Bank or trust company stable value products, commonly structured as collective investment trusts (CITs), are often referred to as synthetic GICs. That is because one or more outside entities are contracted to insure all or a portion of the stable value product for a fee. This is commonly called a “wrap fee.”
What are the Underlying Investments of a Stable Value Product?
It depends. For example, insurance carriers, generally, do not have an earmarked portfolio of assets backing their stable value products. Instead, the stable value product is, in effect, invested in the insurance company itself. Sometimes this is referred to as the general account. Other stable value products, such as those issued by banks or trust companies have a specific underlying bond portfolio associated with the stable value fund.
Are There Restrictions on Distributions from Stable Value Products?
There could be. Again, doing homework is critical when it comes to understanding possible limitations on when distributions can occur. Many stable value products have distribution limitations, commonly known as a “put” option. A put option can limit the amount of a distribution, the timing of a distribution (e.g., requiring a 12 month wait), or even imposing a market value adjustment (explained next).
Market value adjustments are not well understood, yet these adjustments are an important factor to consider when selecting a stable value product as a plan investment option. Essentially, a market value adjustment is a reduction in the amount available to be distributed in certain circumstances. A market value adjustment may occur if the present value of the underlying investment pool is less than the book or face value of the investments. The following simplistic example may help illustrate market value adjustments.
Example: Stable Value product “SV” has a $10,000,000 bond portfolio. From an accounting perspective X is valued at $10,000,000 because this was the original purchase price of the bonds. However, the underlying bonds may not be worth $10,000,000 today. Perhaps their current market value is $12,000,000 or maybe $8,000,000.

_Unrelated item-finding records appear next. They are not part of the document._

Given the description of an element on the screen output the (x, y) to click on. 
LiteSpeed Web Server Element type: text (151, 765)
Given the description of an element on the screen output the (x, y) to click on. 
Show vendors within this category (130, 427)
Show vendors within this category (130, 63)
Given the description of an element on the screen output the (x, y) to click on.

Let’s assume the market value of the portfolio is $8,000,000 and the terms of SV impose a market value adjustment is applied if an immediate distribution is requested. Often the market value adjustment will not apply if the distribution is postponed for a specified period, commonly 12 months. The rationale is if the participant wants his or her money immediately, the provider must sell bonds at a loss and this loss is passed on to the participant. Conversely, if the participant waited 12 months, likely, some bonds would mature during that time at face (or book) value, and the cash could then be used to pay participants without incurring a loss.
Put options and their limitations can be complex and require close analysis by plan officials before decisions are made regarding the stable value product selections. Some products allow immediate distributions for participant who have separated from service, others do not. Other products impose a market value adjustment only if the book-to-market value ratio is below a certain percentage.
Do Stable Value Products Offer a Guaranteed Rate of Return?
Some stable value products, specifically those offered by insurance carriers, offer a guaranteed rate of return. Non-insurance carrier products, typically, do not have a guaranteed rate of return.
What are the Fees Associated With Stable Value Products?
As with other features, fees can vary by the product. Some products do not charge a fee, rather, the net amount paid under the contract is reduced by a certain number of basis points, thus reducing the yield.
What Do Plan Sponsors Need to Know?
Stable value products are not created equally. Before committing to an option, plan fiduciaries are encouraged to explore the significant differences in how the funds are structured, backed and credited, and the possible limitations on distributions.
Periodically, conducting due diligence on the capital preservation options offered to participants is wise. All of these factors impact which stable value product would be in the best interest of plan participants.